Voy a plantear el problema que muchas aquí creo que tenemos, desde la perspectiva con la que yo lo siento, como una batalla diaria contra mi misma, una batalla que mido por los días que consigo ganar y que se ve marcada por aquellos días en los que pierdo estrepitosamente y caigo de nuevo en la espiral.
Creo que debo de ser el vivo ejemplo de que un trastorno alimenticio no es dejar de comer o vomitar. Es 100% mental, es contar calorías, es pasar por un maldito reflejo en el coche y girar la mirada, es tapar los espejos de tu casa por no poder soportar verte y evitar por todos los medios verte en una fotografía, es enfadarte cada día cuando te tienes que vestir, es compararte con absolutamente todas las mujeres con las que te cruzas durante el día, es en no pasar un solo minuto de tu día sin pensar en ello… Es la lucha, diaria, continua y agotadora, contigo misma.
La batalla con mi cuerpo me ha acompañado toda la vida. A mis 26 años, no puedo decir que lo haya superado, pero hace un año sí que podía contar más días ganados que perdidos y ese era mi medidor de superación. También había conseguido estabilizar mi peso, mi talla y eso hacía que pudiera controlar más mi cuerpo y me ayudaba a continuar ganando.
A día de hoy, no estoy en esa situación. No soy una persona con ansiedad por la comida, no tengo atracones, no como comida basura, ni bollería, ni fritos, ni bebidas azucaradas… Aun así, en cuanto me descuido, como me ha pasado este último año, he ganado de golpe 20kg y 2 tallas más que me devuelven de cabeza en los días en los que, uno tras otro, pierdo por KO sin saber ni siquiera por dónde han venido los golpes.
Me cabrea pensar, que voy a tener que ser una esclava de la comida y el deporte el resto de mi vida, me cabrea pensar que voy a tener que lidiar con esto para siempre y me jode especialmente no controlarlo, no saber trazar una estrategia de combate, que me permita saber qué días voy a poder ganar la batalla y qué días recibiré la paliza de mi vida, acostándome agotada, enfadada y humillada por mi.
Lo cierto es que, en los días que peor estoy, entro en esta página y miro los perfiles de Instagram de las admin o veo vídeos de body positive en Youtube y eso me ayuda, muchísimo, no sabéis hasta qué punto, me recarga de energía. Energía que me ayuda cada mañana a calzarme los guantes de boxeo, dispuesta a pelear, golpear, morder y arañar en la lucha hasta el final, dispuesta a darlo todo para ganar… pero a veces, simplemente abriendo el armario o mirándome al espejo, me quedo totalmente desarmada.

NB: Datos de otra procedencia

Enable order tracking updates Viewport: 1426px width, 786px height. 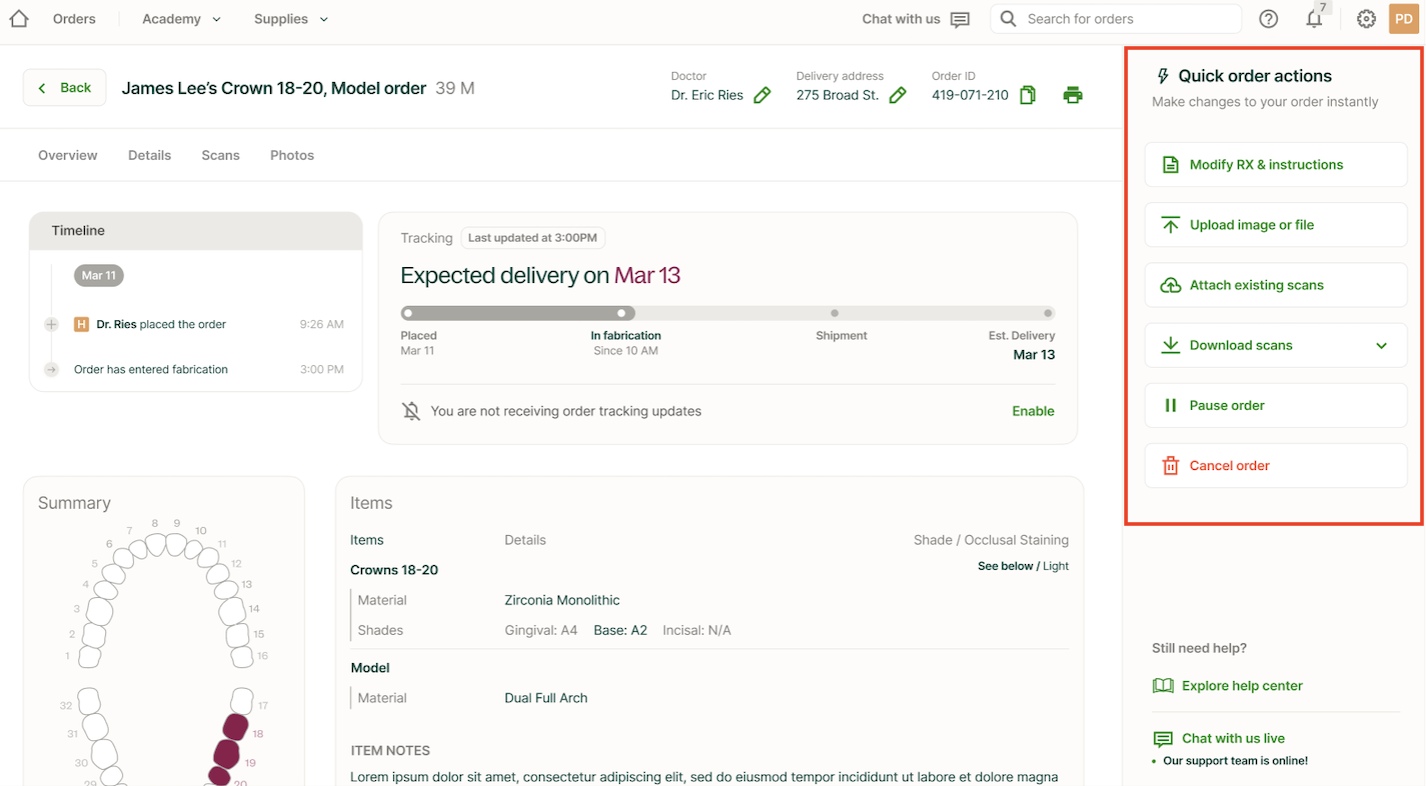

Y de nuevo, desnuda, desprotegida y vacía de fuerzas, quedo expuesta a recibir otro golpe de la única persona en este mundo que sería capaz de golpearme en el lugar exacto y con la fuerza justa para doblarme el resto del día, la única persona que sabe dónde más me duele, dónde más me cuesta recuperarme… Yo misma.
Gracias por leerme,
Gracias por seguir dándome qué leer.